Argentina’s National Strike

On September 24, 2018, trade unions in Argentina called for a 36 hour strike, which was the fourth strike during the Macri administration. It is already the 2nd this year responding to Argentina’s catastrophic economic downturn and the President’s economic policies. Argentinians have been facing inflation and currency devaluation to a dramatic extent: in 2018, the peso has lost more than 40 percent of its value. This means that many working-class Argentinians can no longer afford their daily living expenses.

Women’s March Buenos Aires and our partners Las Piqueteras were on the streets participating in the strikes, demanding an end to austerity cuts that greatly affect those most vulnerable in the country, especially women.
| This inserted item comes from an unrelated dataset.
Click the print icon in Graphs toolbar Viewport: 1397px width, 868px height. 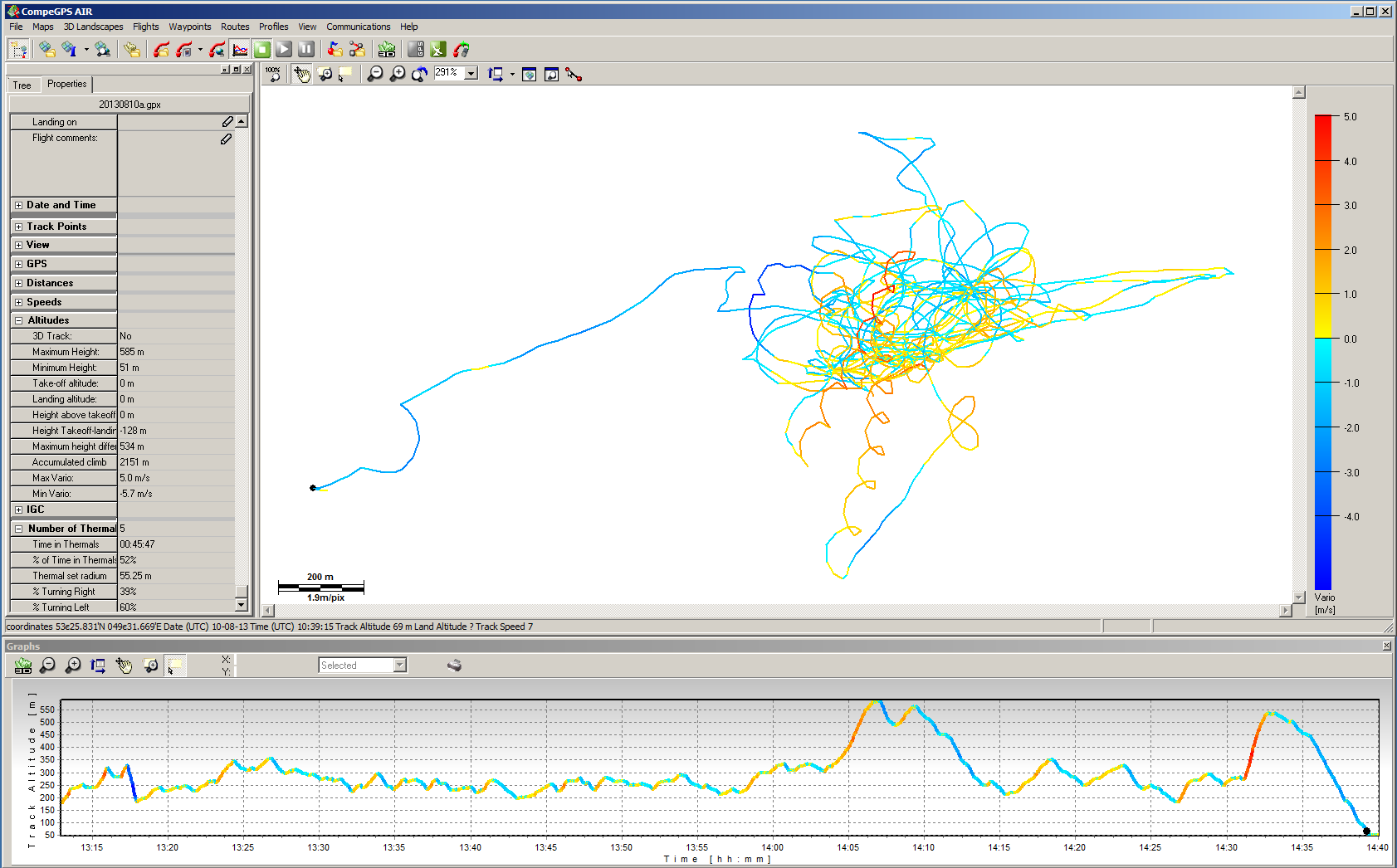[454, 666]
Strikers in Buenos Aires, marking against austerity and poverty on Sept. 24, 2018

In August, President Macri said that Argentina would accept a USD 50 billion loan from the International Monetary Fund (IMF). A condition of accepting the loan is implementing drastic budget cuts, and more cuts are being considered to attract more financing from the IMF. A recent nationwide survey conducted in Argentina found that 56 percent of Argentines had an unfavorable opinion of the IMF.

While strikers hit the streets, President Macri is in New York City, meeting with the IMF to negotiate further IMF funding. The strikers oppose IMF funding and are on the streets to protest the expected austerity cuts that will come with this additional loan.
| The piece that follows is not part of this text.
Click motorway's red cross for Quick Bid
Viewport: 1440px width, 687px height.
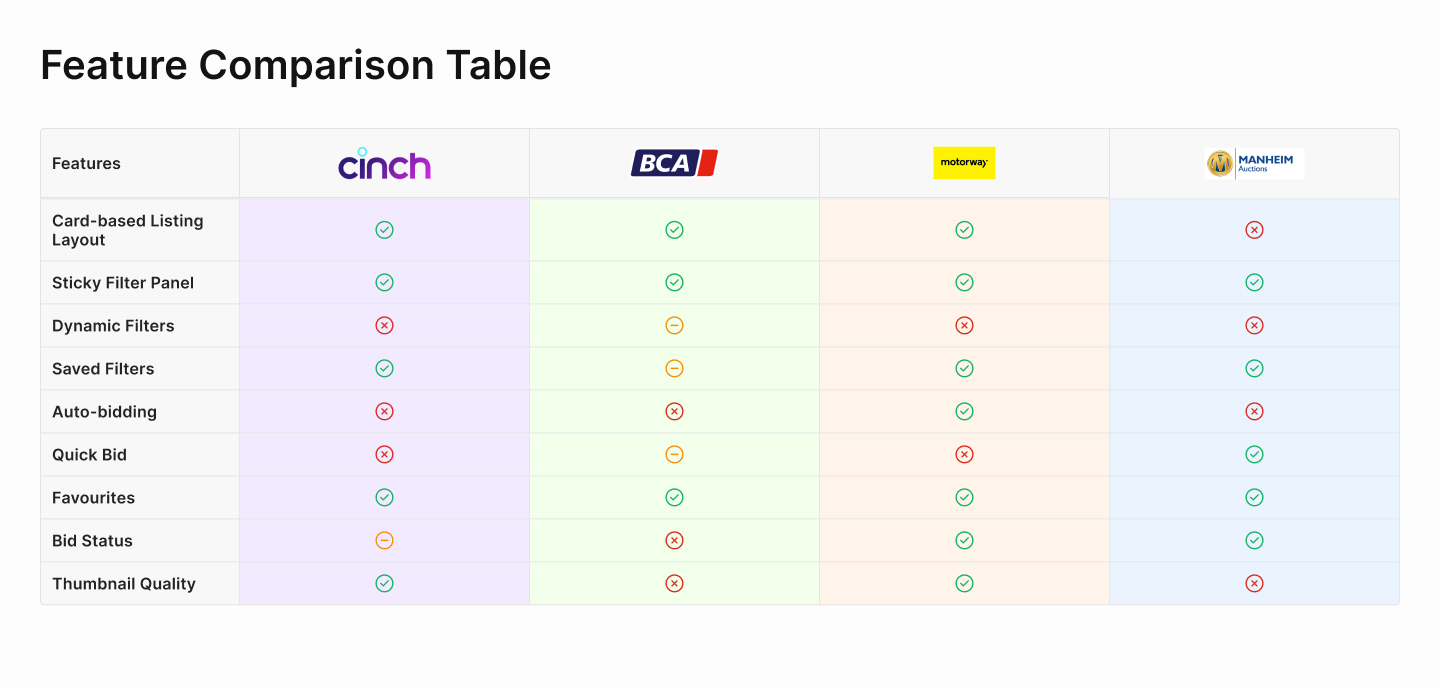(x=964, y=455)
After the first round of IMF funding, the Macri administration issued severe cuts to the Health Ministry, downgrading it to a secretariat, in order to reduce the fiscal deficit and to stabilize the plummeting currency. After the August 8th vote against legal and safe abortions, the Argentinian government is once again proclaiming their disregard for women’s health. The Health Ministry is responsible for the provision of women’s health services, especially for poor and working-class women.

For these and other reasons, Argentinians once again took to the streets to protect women’s health and economic security.